TO THE EDITOR:
I will rely on Harvard, Stanford, and Wharton business studies to evaluate and explain the incomprehensible destruction of General Motors by its own top management. I refer to the de-globalization by the virtual abandonment of vehicle sales, manufacturing or both in Europe, India, South Africa, Australia, New Zealand and Thailand. If one didn't know better, it could be assumed that a private equity outfit was asset-stripping the mighty giant.
To the uninformed, including members of GM's board, I recommend My Years with General Motors by Alfred Sloan followed by a review of a century of hard work, vision, talent and investment that created this global industrial icon. It should not be dismantled by myopia and preservation of unconscionable senior management emoluments.

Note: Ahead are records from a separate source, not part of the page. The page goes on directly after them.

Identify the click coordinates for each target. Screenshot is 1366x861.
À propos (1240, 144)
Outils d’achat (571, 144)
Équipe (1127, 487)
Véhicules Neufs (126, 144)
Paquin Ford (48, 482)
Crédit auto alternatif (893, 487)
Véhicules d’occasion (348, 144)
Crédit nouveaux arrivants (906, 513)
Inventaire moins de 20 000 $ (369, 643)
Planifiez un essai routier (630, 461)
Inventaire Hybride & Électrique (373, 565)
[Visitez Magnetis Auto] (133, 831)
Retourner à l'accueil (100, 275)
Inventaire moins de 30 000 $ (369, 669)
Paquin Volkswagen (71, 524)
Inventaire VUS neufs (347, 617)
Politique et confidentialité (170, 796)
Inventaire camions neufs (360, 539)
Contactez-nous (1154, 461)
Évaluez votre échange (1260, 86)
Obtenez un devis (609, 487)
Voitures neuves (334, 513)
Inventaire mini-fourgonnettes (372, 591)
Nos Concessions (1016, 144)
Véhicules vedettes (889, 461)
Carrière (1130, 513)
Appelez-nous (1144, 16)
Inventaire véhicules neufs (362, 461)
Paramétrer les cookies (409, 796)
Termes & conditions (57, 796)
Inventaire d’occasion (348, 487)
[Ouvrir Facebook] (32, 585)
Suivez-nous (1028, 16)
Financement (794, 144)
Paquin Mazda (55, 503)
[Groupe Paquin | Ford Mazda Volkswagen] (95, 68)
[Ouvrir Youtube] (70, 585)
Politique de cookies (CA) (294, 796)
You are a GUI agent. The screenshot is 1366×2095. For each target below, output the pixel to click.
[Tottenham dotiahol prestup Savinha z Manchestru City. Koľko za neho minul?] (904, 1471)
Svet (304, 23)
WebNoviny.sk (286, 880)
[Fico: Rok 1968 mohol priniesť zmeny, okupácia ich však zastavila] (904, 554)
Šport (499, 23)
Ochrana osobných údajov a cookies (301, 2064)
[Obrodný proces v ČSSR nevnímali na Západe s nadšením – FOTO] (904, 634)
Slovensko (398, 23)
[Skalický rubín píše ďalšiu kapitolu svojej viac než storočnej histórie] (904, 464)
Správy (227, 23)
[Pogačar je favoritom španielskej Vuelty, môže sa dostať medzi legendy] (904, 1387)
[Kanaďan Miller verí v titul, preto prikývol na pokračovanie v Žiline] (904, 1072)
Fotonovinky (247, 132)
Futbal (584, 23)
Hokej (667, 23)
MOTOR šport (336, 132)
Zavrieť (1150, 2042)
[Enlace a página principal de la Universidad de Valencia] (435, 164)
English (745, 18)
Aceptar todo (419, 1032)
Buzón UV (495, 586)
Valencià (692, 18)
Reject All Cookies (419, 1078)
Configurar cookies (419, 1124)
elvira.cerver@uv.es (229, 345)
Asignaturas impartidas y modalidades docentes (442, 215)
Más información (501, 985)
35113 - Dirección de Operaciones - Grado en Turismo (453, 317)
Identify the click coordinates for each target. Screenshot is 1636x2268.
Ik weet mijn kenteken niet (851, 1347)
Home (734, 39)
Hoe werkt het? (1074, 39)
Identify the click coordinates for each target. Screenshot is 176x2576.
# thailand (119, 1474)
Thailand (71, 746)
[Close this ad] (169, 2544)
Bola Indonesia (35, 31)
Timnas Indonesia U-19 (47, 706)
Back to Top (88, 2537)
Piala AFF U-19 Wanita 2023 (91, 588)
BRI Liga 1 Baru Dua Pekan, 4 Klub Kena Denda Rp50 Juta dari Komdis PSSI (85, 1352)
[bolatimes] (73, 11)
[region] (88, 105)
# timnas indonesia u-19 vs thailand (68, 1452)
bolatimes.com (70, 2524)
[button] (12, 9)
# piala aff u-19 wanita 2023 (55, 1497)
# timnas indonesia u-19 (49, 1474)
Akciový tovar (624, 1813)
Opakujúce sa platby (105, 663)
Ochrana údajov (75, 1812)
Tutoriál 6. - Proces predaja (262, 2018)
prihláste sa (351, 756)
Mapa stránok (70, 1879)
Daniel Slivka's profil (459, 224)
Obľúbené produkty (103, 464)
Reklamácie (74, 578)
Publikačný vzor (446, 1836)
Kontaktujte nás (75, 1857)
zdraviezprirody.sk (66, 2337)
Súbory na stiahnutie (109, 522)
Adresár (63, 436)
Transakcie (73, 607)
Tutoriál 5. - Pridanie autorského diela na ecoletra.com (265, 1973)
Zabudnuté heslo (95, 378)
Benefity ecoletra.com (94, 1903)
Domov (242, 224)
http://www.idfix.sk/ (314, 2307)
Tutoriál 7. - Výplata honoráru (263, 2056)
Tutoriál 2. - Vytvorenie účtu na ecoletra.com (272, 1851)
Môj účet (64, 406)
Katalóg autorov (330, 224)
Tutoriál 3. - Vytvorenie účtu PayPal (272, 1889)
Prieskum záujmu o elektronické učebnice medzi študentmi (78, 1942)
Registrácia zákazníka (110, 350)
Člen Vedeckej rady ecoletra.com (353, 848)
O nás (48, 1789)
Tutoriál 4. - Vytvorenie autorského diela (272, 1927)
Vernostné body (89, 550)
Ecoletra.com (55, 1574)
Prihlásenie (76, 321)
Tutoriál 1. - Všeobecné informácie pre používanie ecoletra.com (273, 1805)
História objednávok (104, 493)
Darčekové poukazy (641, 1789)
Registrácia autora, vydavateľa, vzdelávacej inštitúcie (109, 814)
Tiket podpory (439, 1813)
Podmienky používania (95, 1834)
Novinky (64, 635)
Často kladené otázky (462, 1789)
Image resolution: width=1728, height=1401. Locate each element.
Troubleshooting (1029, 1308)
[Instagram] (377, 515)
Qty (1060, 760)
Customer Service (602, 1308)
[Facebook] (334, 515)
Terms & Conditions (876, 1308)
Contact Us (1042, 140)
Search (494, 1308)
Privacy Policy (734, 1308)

GM refers to "global restructuring" and not the termination of long-established operations, for example, Opel, Vauxhall and Holden.
Excluded from the press releases is the disruption of thousands of GM employees, their families, dealer networks, suppliers and numerous business entities created for and reliant upon GM subsidiary operations.
Was any consideration given to foreign governments' reaction to GM's withdrawal from their countries, for example, lost tax revenues and higher unemployment? Re-entry by GM or other American companies could be problematic.
RICHARD HERDEGEN, Bloomfield Hills, Mich., The writer is a retired General Motors executive.